→ REQUIRED ACTION
Once you find the line with "Click the remove node minus icon" in the data that follows, repeat it and every line after it exactly, through the line with "Image resolution: width=1406".

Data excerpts
◆ ◆ ◆
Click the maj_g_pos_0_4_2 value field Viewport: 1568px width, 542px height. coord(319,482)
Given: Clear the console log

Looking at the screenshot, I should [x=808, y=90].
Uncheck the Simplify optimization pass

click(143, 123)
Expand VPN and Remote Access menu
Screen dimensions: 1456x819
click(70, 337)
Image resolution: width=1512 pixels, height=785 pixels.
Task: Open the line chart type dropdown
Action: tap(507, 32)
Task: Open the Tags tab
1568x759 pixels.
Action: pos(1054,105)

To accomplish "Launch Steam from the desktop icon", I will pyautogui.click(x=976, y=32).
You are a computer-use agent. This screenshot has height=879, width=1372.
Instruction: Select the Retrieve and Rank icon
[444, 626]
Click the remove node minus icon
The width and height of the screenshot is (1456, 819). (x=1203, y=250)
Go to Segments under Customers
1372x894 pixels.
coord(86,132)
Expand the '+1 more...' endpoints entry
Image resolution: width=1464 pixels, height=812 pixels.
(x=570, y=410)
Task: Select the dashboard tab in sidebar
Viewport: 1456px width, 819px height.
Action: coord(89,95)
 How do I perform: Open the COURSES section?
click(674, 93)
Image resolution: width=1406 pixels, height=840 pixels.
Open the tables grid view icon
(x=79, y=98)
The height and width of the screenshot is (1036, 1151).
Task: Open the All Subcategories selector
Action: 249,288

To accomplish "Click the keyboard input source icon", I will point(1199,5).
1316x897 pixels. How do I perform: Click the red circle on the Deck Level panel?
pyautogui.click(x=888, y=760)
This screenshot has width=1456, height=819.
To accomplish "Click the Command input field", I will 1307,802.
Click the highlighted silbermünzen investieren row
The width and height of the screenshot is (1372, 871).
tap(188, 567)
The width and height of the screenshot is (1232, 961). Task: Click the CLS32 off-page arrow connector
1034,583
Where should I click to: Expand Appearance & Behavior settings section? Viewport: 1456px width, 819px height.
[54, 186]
◆ ◆ ◆
→ TASK RESULT
Click the remove node minus icon
The width and height of the screenshot is (1456, 819). (x=1203, y=250)
Go to Segments under Customers
1372x894 pixels.
coord(86,132)
Expand the '+1 more...' endpoints entry
Image resolution: width=1464 pixels, height=812 pixels.
(x=570, y=410)
Task: Select the dashboard tab in sidebar
Viewport: 1456px width, 819px height.
Action: coord(89,95)
 How do I perform: Open the COURSES section?
click(674, 93)
Image resolution: width=1406 pixels, height=840 pixels.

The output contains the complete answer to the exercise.